The sale of the toy business is one of several options Toys R Us is considering to lower operating and capital expenses. It's also looking at a possible spinoff of its fast-growing Babies "R" Us, which sells furniture and accessories.
Whether its toy business is sold or not, no one expects Toys R Us to disappear, although analysts anticipate that it will continue to retrench, possibly closing up to 150 U.S. stores next year. Toys R Us currently operates more than 680 U.S. stores and more than 580 toy stores in other countries.
Last November, the merchant said it would close the 146-store Kids R Us clothing chain and 36 Imaginarium special toy stores, which sold educational toys. Toys R Us is not expected to announce its plans for the future for another few months.
The company's cutbacks coincide with the overall toy industry's restructuring in reaction to the price wars waged by discounters. FAO Schwarz's Las Vegas and New York stores, purchased by investment firm D.E. Shaw & Co. Inc., are expected to reopen later this year as retooled high-end toy boutiques.
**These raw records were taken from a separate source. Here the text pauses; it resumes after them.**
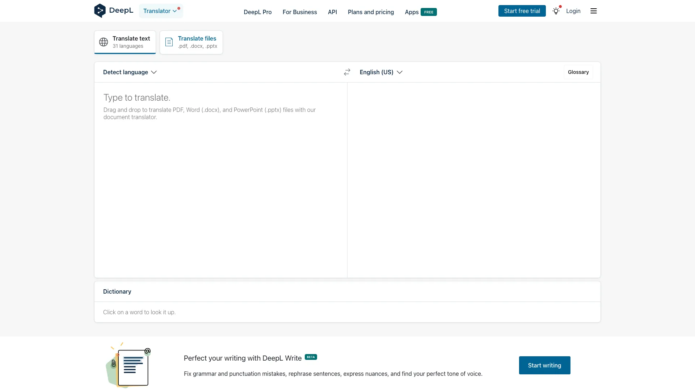
Task: Click the globe icon on Translate text
Action: [x=104, y=42]
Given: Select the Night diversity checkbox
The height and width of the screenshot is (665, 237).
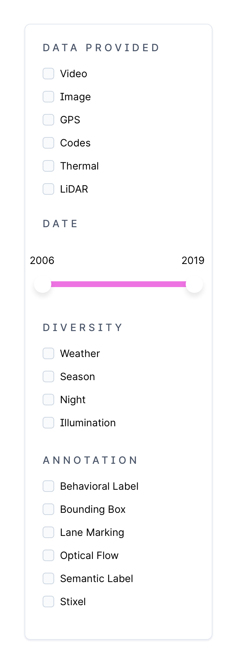Looking at the screenshot, I should pos(48,400).
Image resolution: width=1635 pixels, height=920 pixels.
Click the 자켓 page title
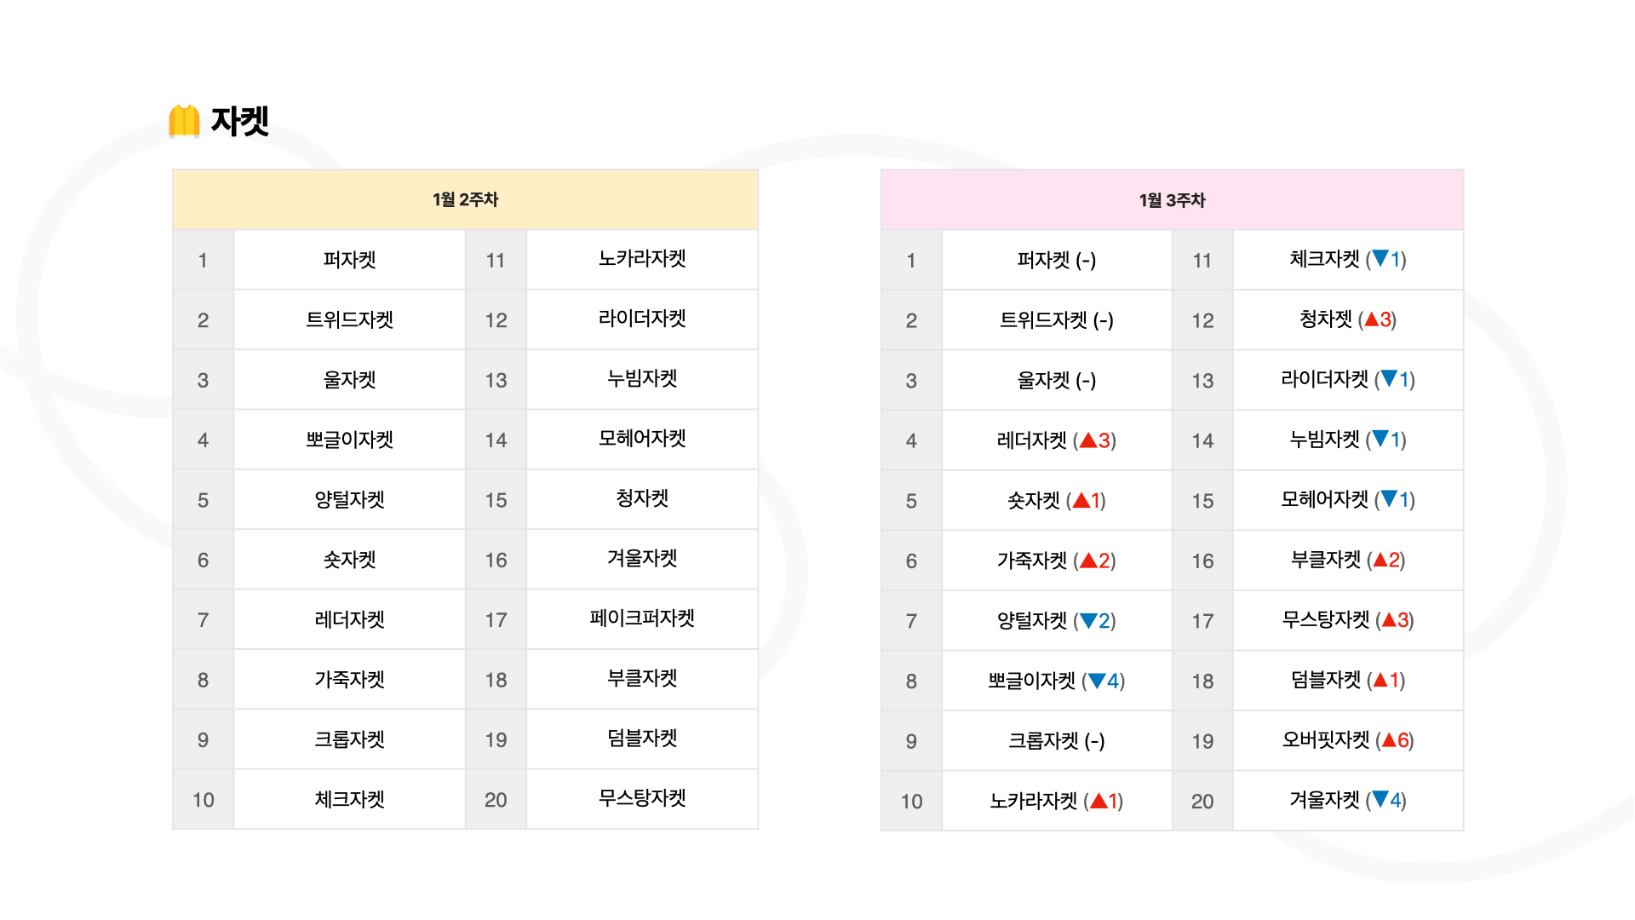239,121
Meanwhile, K-B Toys is closing several hundred stores.
For the fiscal 2003 year, Toys R Us' earnings fell to $88 million, or 41 cents per share, from $229 million, or $1.09 per share, in 2002. Revenues were $11.6 billion, compared with $11.3 billion in the previous year.
For the first half of fiscal 2004, the company earned $33 million, or 15 cents a share, compared to a loss of $37 million, or 17 cents a share, a year earlier. Sales fell 3 percent to $4.08 billion from $4.2 billion.
Toys R Us' stock has fallen close to 60 percent since its peak in 1993, when shares were trading at about $40.
Wal-Mart, which unseated Toys R Us as the nation's No. 1 toy seller in the late 1990s, is expected to have 25 percent of the toy industry's market share this year, while Toys R Us should have about 16 percent or 17 percent, according to Sean McGowan, an analyst at Harris Nesbitt. Target is third at 12 percent, while Kmart Holding Corp. ranks a distant fourth place, with market share in the low to mid-single digits.
Toy manufacturers can't afford to lose Toys R Us. Unlike Wal-Mart and other discounters, Toys R Us buys more of a variety of merchandise, and it tests toys year-round, giving suppliers a better idea of what products are likely to succeed.
"They have the widest array of products," said Tim Kilpin, a senior vice president at Mattel.
But what happens to Toys R Us this holiday season may well come down to price. McGowan said the company needs to do a better job than it did last year, when it was slow to react to Wal-Mart's price cutting.
And nine out of 10 consumers surveyed by the marketing research firm The NPD Group said they're planning to spend the same or less this holiday season than they did last year, which means price will be an issue for most shoppers.
But so far this fall, it appear that the toy retailer has been more aggressive.
Based on a recent spot check of 80 toys by Harris Nesbitt, Toys R Us' prices were only 1.2 percent higher than Wal-Mart's and 1.8 percent higher than Target's. A year ago at this time, Toys R Us' prices were about 5 percent to 7 percent higher than the discounters.